→ **Available data**
★ ★ ★ ★
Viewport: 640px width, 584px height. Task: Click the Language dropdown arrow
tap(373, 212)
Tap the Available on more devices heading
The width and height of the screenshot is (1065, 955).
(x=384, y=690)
★ ★ ★ ★
→ **What is asked**
Copy the lines above word for word, in the same order.

→ **Final result**
Viewport: 640px width, 584px height. Task: Click the Language dropdown arrow
tap(373, 212)
Tap the Available on more devices heading
The width and height of the screenshot is (1065, 955).
(x=384, y=690)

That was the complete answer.